The traveling tales are about to continue and Michelle will now spend the next three months with Rohan Taylor at Carey Aquatic in Melbourne before deciding on which US university to attend for the next two years while she completes her degreee in chemistry and anthropology after spending two years at Kenyan College.
"It's between Cal-Berkley, Arizona, Alabama or Northwestern (Chicago) and I have to decide by November 1," said Engelsman.
"At this stage I will return to Australia in March for the World Championship Trials and my long term goal is to swim for Australia at the 2004 Olympics in Athens.
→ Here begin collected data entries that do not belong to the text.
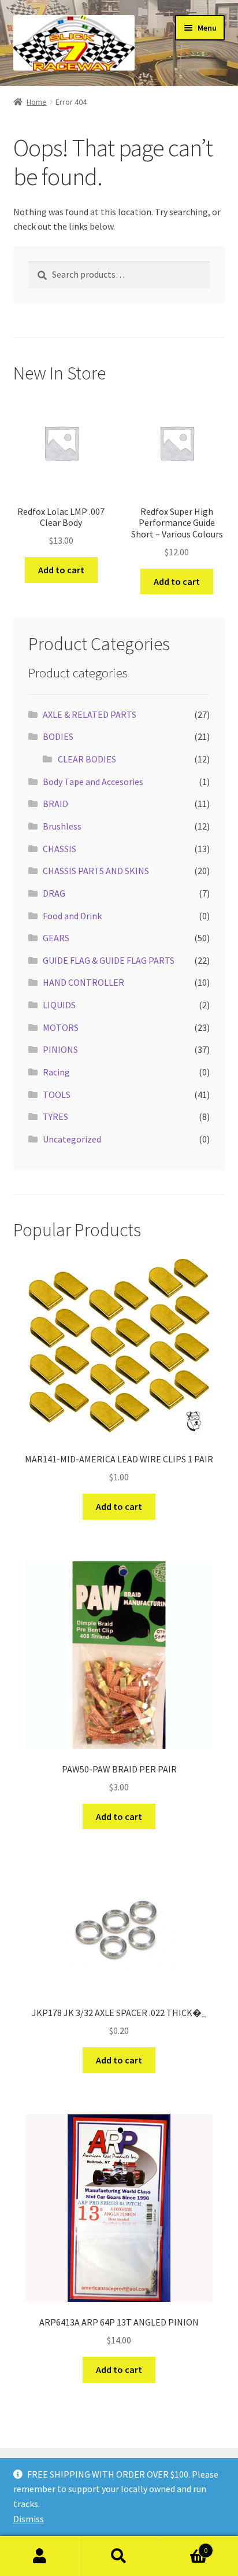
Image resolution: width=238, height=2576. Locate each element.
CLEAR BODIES (87, 759)
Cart (183, 2546)
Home (37, 102)
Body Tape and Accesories (93, 781)
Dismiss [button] (28, 2519)
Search (118, 2556)
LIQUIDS (59, 1005)
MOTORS (61, 1027)
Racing (56, 1072)
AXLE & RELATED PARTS (89, 714)
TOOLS (56, 1094)
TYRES (55, 1116)
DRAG (54, 893)
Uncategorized (72, 1139)
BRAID (55, 803)
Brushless (62, 826)
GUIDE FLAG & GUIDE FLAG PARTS (108, 960)
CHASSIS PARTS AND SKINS (96, 870)
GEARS (56, 938)
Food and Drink (72, 916)
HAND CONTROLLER (83, 982)
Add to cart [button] (61, 570)
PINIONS (60, 1049)
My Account (39, 2556)
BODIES (58, 736)
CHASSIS (59, 848)
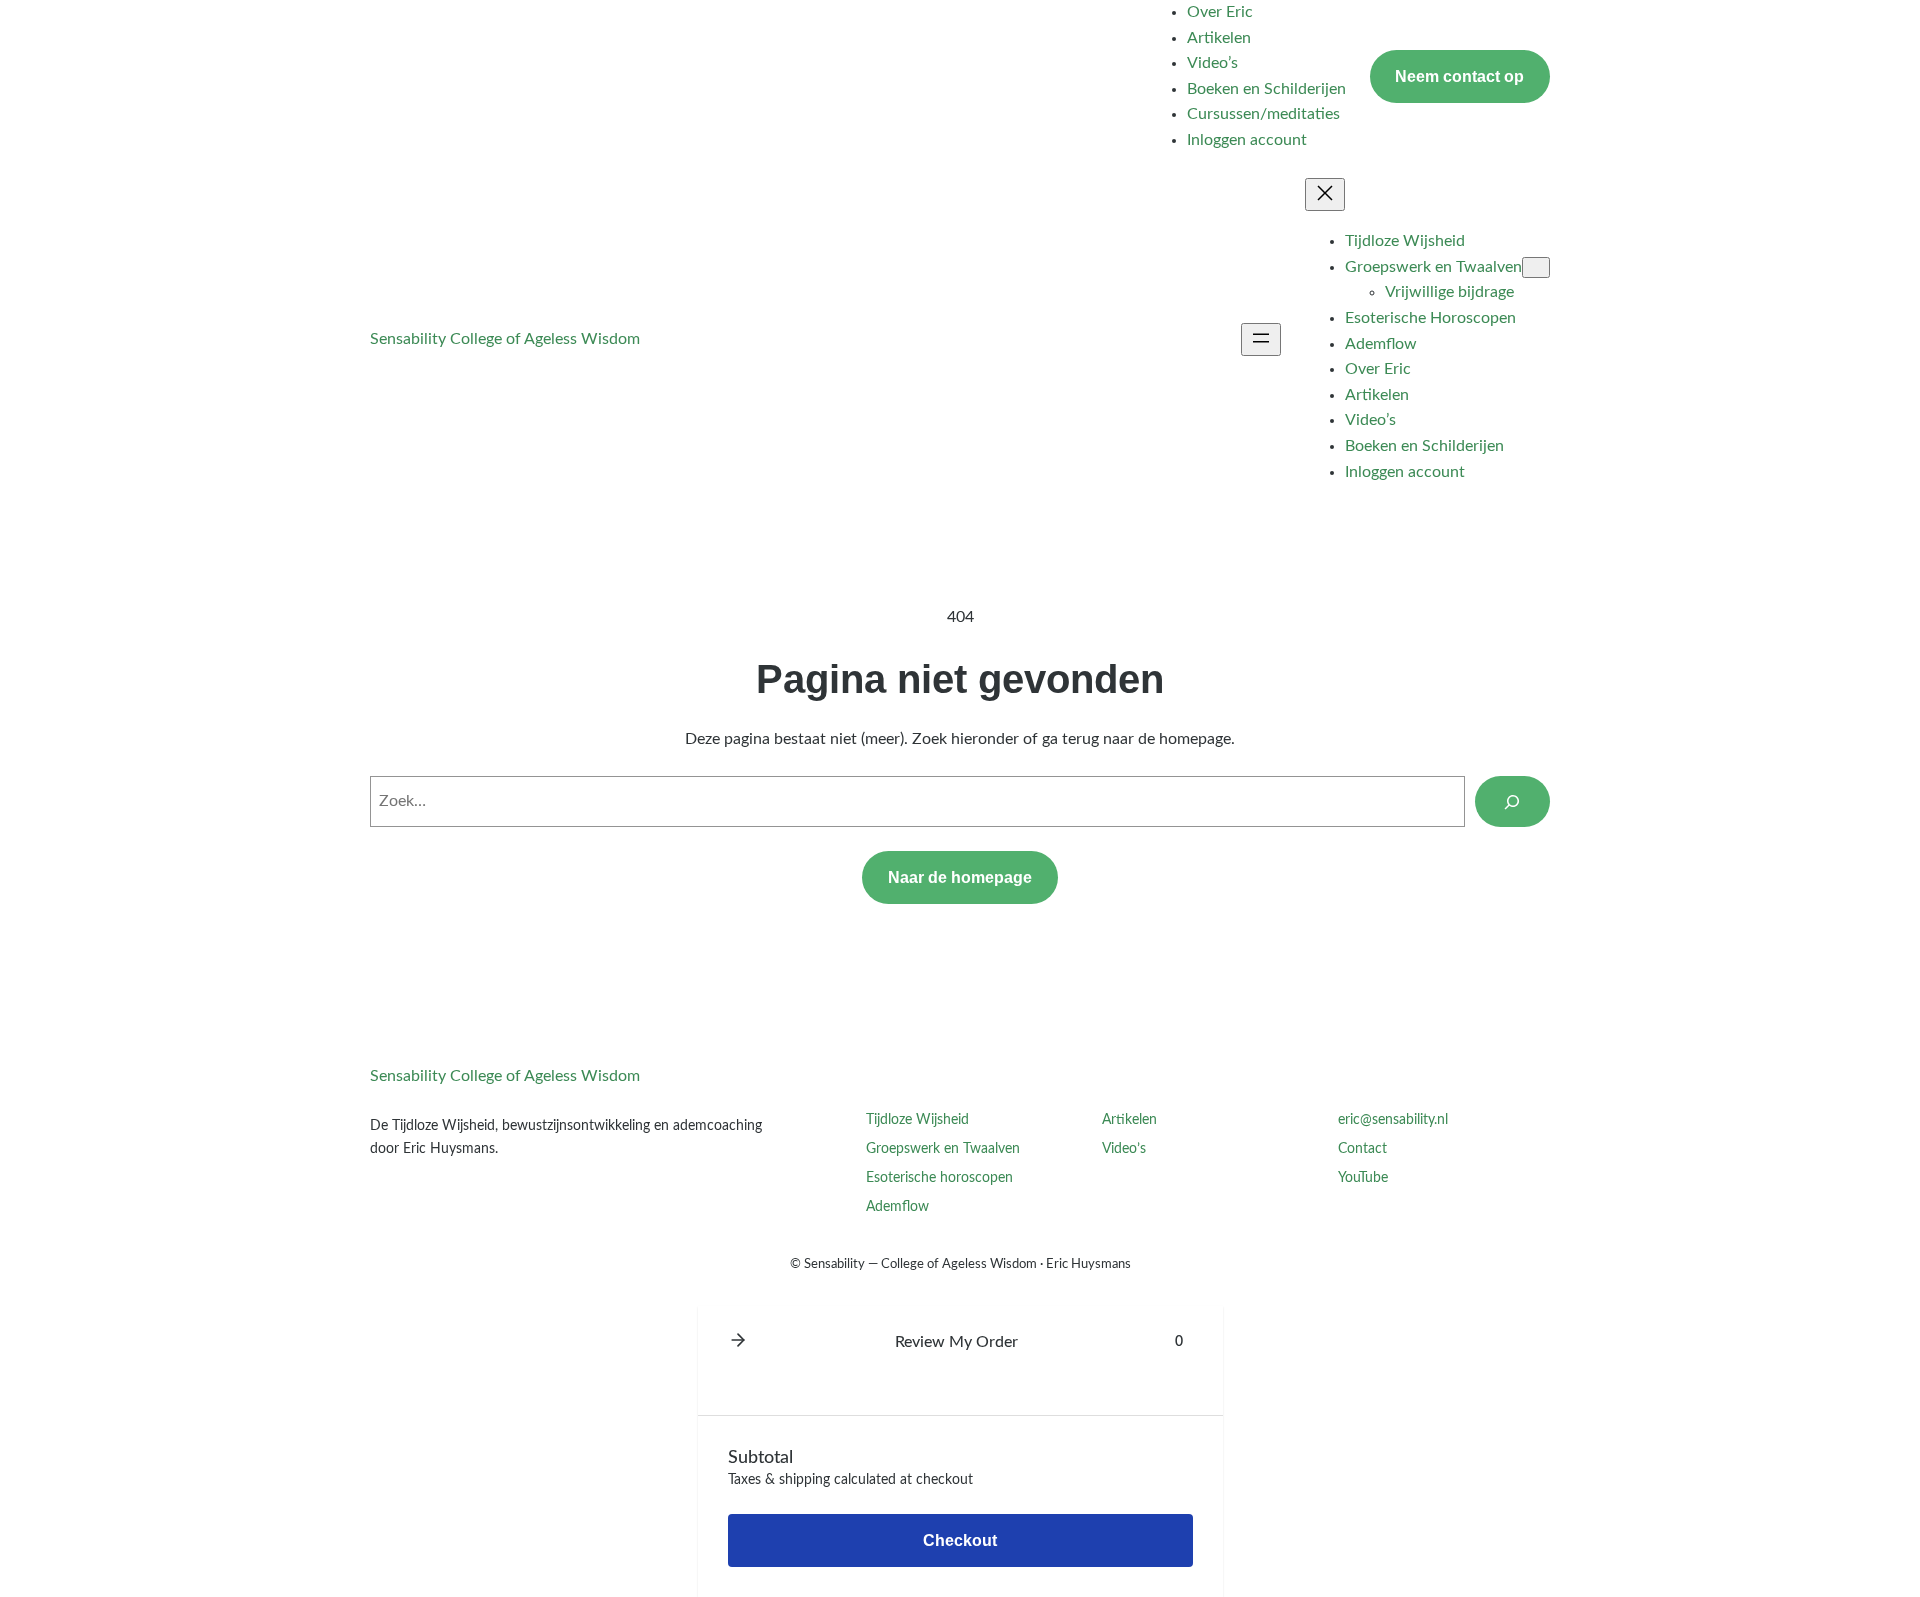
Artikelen (1129, 1119)
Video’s (1124, 1148)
"I set myself for this year's Olympic Trials and finished fifth in the 50m freestyle but swimming this fast has been a real bonus for me.
"I have only been swimming seriously for the past 18 months so this really is the start of my career."
In other events tonight, Brisbane butterflyer Greg Shaw broke through for his first national title, to win the 200 meter butterfly over 1996 Olympic bronze medalist Scott Goodman and 2000 Olympian Heath Ramsay in a time of 1:55.87; veteran Phil Rogers chalked up his 10th Australian title in the 100 meter breaststroke.
Meanwhile Australia's newest world record holder Matt Welsh again looked impressive in the semi-finals of the 100m backstroke, clocking 51.94, only just outside his own Australian record.
He will swim the final when the Telstra Australian Short Course Championships conclude at the Melbourne Sports and Aquatic Centre on Sunday night.